“Para educar uma criança, é preciso uma aldeia inteira.” Esse sábio provérbio africano nos mostra o quanto é trabalhoso, importante e promissor educar uma criança. Se pensarmos sobre ele no contexto da pandemia da covid-19, tempo em que as famílias não puderam contar, ou puderam-no de forma restrita, com o apoio das instituições e da família extensa na educação das crianças, encontraremos crianças apresentando grande risco de não atingirem seu pleno potencial. O que fazer diante desse cenário?
Em 2000, o economista norte-americano James Heckman conquistou o Prêmio Nobel de Economia, ao criar métodos científicos que avaliavam a eficácia dos programas sociais dedicados à primeira infância. O economista mostrou que as consequências desses investimentos (ou da falta deles) estão relacionadas ao futuro de uma sociedade, interferindo em taxas de criminalidade, gravidez na adolescência, evasão no ensino médio e níveis de produtividade no mercado de trabalho.
Desde o início do século, pedagogos, médicos e cientistas, como Maria Montessori e Emmi Pikler, entre outros, vêm mostrando à humanidade o quanto os primeiros anos de vida são decisivos para o sucesso de uma vida inteira. A criança nasce com um incrível potencial para o desenvolvimento, precisando apenas de um ambiente seguro, de afeto, de cuidado e de estímulos para que conquiste a plenitude de seu potencial.
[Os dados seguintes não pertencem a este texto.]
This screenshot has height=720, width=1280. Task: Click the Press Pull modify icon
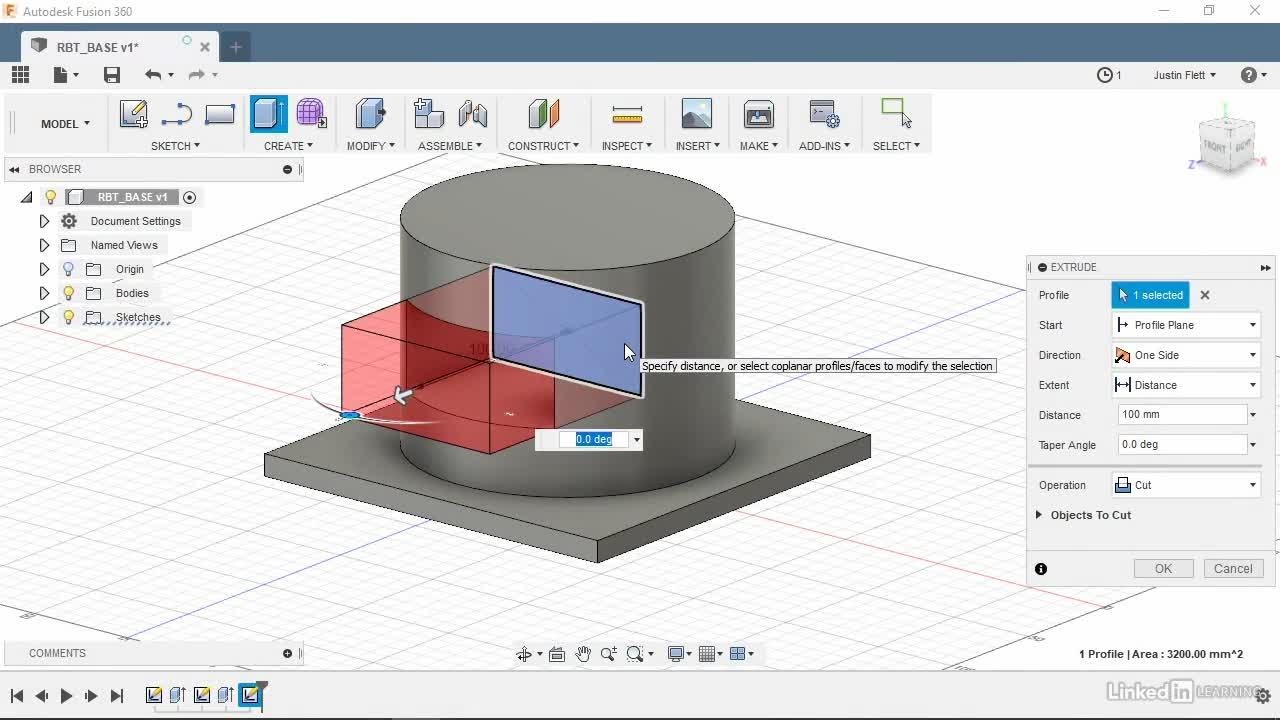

Hoje, a tecnologia e o avanço das neurociências nos permitem comprovar que esse é um período de intenso desenvolvimento cerebral, no qual se estabelecem as bases da saúde, do bem-estar e da produtividade. Já dizia Maria Montessori, “Se houver para a humanidade uma esperança de salvação e de ajuda, esta ajuda só pode vir da criança, porque é nela que se constrói o homem”.
Há alguns anos, percebe-se uma crescente valorização da educação da criança pequena. Aos poucos, indivíduos, governantes e instituições estão compreendendo que educar a criança não é só cuidar e brincar sem intencionalidade, e percebendo a importância da educação nessa faixa etária. O documentário O começo da vida, produção brasileira de 2016, divulgou amplamente, nos quatro cantos do planeta, a causa da primeira infância, sendo a principal ferramenta de uma campanha global da UNICEF. O filme nos convida a refletir: estamos cuidando bem dos primeiros anos de vida, que definem tanto o presente quanto o futuro da humanidade?
Nesse contexto é que entra a pandemia causada pelo novo coronavírus, trazendo o fechamento das escolas por longo período, o distanciamento físico, o trabalho remoto para alguns, a necessidade de permanecer trabalhando presencialmente para outros ou a falta de trabalho para muitos.
A ausência de ações que visem a minimizar os prejuízos deste momento terá consequências, a longo prazo, no capital humano futuro, para todas as camadas sociais, mas principalmente para aqueles que vivem em situação de pobreza e dependem ainda mais dos cuidados e estímulos fornecidos pelas instituições, e têm pouco ou nenhum acesso às ferramentas virtuais de aprendizagem, que, apesar de não serem as ideais, são as possíveis.
É papel da família e de cuidadores proteger as crianças do estresse gerado pelo distanciamento social, pela falta de convivência com os pares e também promover desenvolvimento, saúde e bem-estar. Para isso, é preciso que as famílias sejam apoiadas, que haja iniciativas estatais e sociais para que quem cuida das crianças seja cuidado e possa desempenhar seu papel com um mínimo de segurança e a maior tranquilidade possível.
Principalmente nestes tempos de incerteza, turbulência e sofrimento, para que não percamos a esperança no futuro, vale lembrar Milton Nascimento, em Coração de estudante: “Há que se cuidar do broto, pra que a vida nos dê flor e fruto”.
Ana Amélia Rigotto Fernandes
Professora, pedagoga e psicopedagoga, é diretora educacional do Colégio Sagrado Coração de Jesus, da Rede Missionárias Servas do Espírito Santo, em Belo Horizonte-MG.